Femme tuée par des chiens : Pourquoi la justice doit faire appel à un labo privé (très cher) pour analyser l'ADN ?

ENQUÊTE Les analyses ADN sur les chiens n’ont toujours pas été réalisées en raison du coût important de la procédure

Mikaël Libert

— 

Illustration sur le séquençage ADN à l'Institut Pasteur de Lille.
Illustration sur le séquençage ADN à l'Institut Pasteur de Lille. — M.Libert / Archives 20 Minutes
  • Des analyses ADN doivent être pratiquées sur 62 chiens après la mort d’Elisa Pilarski.
  • Le montant du devis a incité la juge d’instruction à faire jouer la concurrence.
  • Les laboratoires de la police et de la gendarmerie ne sont pas équipés pour ce type de prestation.

La justice, oui, mais pas à n’importe quel prix. Jeudi, France Info a révélé que les analyses ADN sur 62 chiens réclamées par la juge d’instruction en charge de l’affaire Pilarski n’avaient pas été réalisées. En cause, le prix très élevé du devis établi par un laboratoire spécialisé installé à Bordeaux. Si la magistrate entend faire jouer la concurrence, elle devra néanmoins s’attendre à devoir verser une somme conséquente.

Elisa Pilarski est morte, en novembre dernier, dans une forêt de l’Aisne, des suites de nombreuses morsures de chiens. Dans le cadre de l’enquête, la juge d’instruction a demandé que des analyses ADN soient réalisées sur une soixantaine de chiens, dont cinq appartenant à la victime et les autres constituant une meute de chasse à courre.

Des prélèvements ont ainsi été effectués sur les animaux en question ainsi que sur le corps d’Elisa Pilarski, plus de 300 en tout selon une source proche du dossier. Placés sous scellés, les prélèvements ont été envoyés au laboratoire d’hématologie médico-légale de Bordeaux, un des plus réputés avec lesquels travaillent habituellement les services de police et de gendarmerie.

Pas d’autre choix que de passer par un laboratoire privé

Selon les sources, le montant du devis établi par le laboratoire privé est compris entre 100.000 et 200.000 euros. « C’est une somme qui peut paraître élevée en effet, mais tout dépend des analyses qui seront effectuées », confie à 20 Minutes une source au sein de la police scientifique. Selon cette même source, les tarifs pratiqués par l’Institut national de police scientifique (INPS) pour des analyses ADN varient de 22 à 37 euros, 67 euros pour un traitement en urgence. Alors pourquoi la magistrate ne fait pas appel à leurs services ? « Nous ne pratiquons pas ce type d’analyses sur des animaux parce que nous ne disposons pas du matériel nécessaire », explique-t-on à l’INPS. Idem pour l’IRCGN, l’équivalent chez les gendarmes : « C’est en cours de développement chez nous, mais le process n’est pas encore opérationnel », explique à 20 Minutes une source de la gendarmerie.

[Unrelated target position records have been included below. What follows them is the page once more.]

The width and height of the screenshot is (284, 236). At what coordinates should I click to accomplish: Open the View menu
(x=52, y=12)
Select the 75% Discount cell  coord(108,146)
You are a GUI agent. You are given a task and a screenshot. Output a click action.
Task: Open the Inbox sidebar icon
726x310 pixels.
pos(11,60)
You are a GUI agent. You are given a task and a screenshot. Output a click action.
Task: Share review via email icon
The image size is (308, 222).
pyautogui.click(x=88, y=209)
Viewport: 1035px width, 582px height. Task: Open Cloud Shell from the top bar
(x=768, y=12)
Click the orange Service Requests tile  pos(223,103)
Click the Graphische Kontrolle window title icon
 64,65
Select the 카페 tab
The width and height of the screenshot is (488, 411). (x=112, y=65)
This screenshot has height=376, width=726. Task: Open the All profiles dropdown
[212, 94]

La juge d’instruction n’a d’autre choix que se tourner vers le privé et ses tarifs non réglementés. La magistrate n’entend cependant pas débourser une somme astronomique, son budget n’étant pas illimité. Si les crédits pour le fonctionnement de la justice sont alloués chaque année par le ministère, les budgets, eux, sont régionalisés. Le tribunal de grande instance (TGI) de Soissons, où est instruite l’affaire Pilarski, dépend de la cour d’appel d’Amiens. Cette dernière a été dotée de sept millions d’euros de budget pour les frais de justice de sept TGI répartis dans la Somme, l’Aisne et l’Oise.

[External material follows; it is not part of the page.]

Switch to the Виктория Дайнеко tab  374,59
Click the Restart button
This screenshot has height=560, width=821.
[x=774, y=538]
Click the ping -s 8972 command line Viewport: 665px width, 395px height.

Des expertises de masse pas toujours concluantes

Un devis concurrentiel a donc été demandé par la magistrate à un autre laboratoire dont le nom n’a pas été divulgué. Elle a d’ailleurs réaffirmé, jeudi, que les «expertises ADN ne sont absolument pas abandonnées. » Il y a d’autres possibilités pour faire baisser la facture, selon notre source à l’INPS : « On procède parfois avec la technique de l’escargot, en pratiquant des expertises sur un petit nombre de prélèvements puis en élargissant selon le besoin. »

Il y a eu des précédents d’enquêtes ayant nécessité des analyses en masse d’ADN. La première remonte à 1997, après le meurtre de Caroline Dickinson. Plus de 4.000 tests ADN avaient été réalisés pour aboutir à l’interpellation de Francisco Arce Montes. Il y en a eu d’autres depuis, dont l’affaire Estelle Mouzin, en 2003. Plus récemment, en 2014, environ 500 élèves et personnels d’un lycée de la Rochelle avaient été soumis à un prélèvement ADN après le viol d'une élève dans l’enceinte de l’établissement. Les analyses n'avaient rien donné.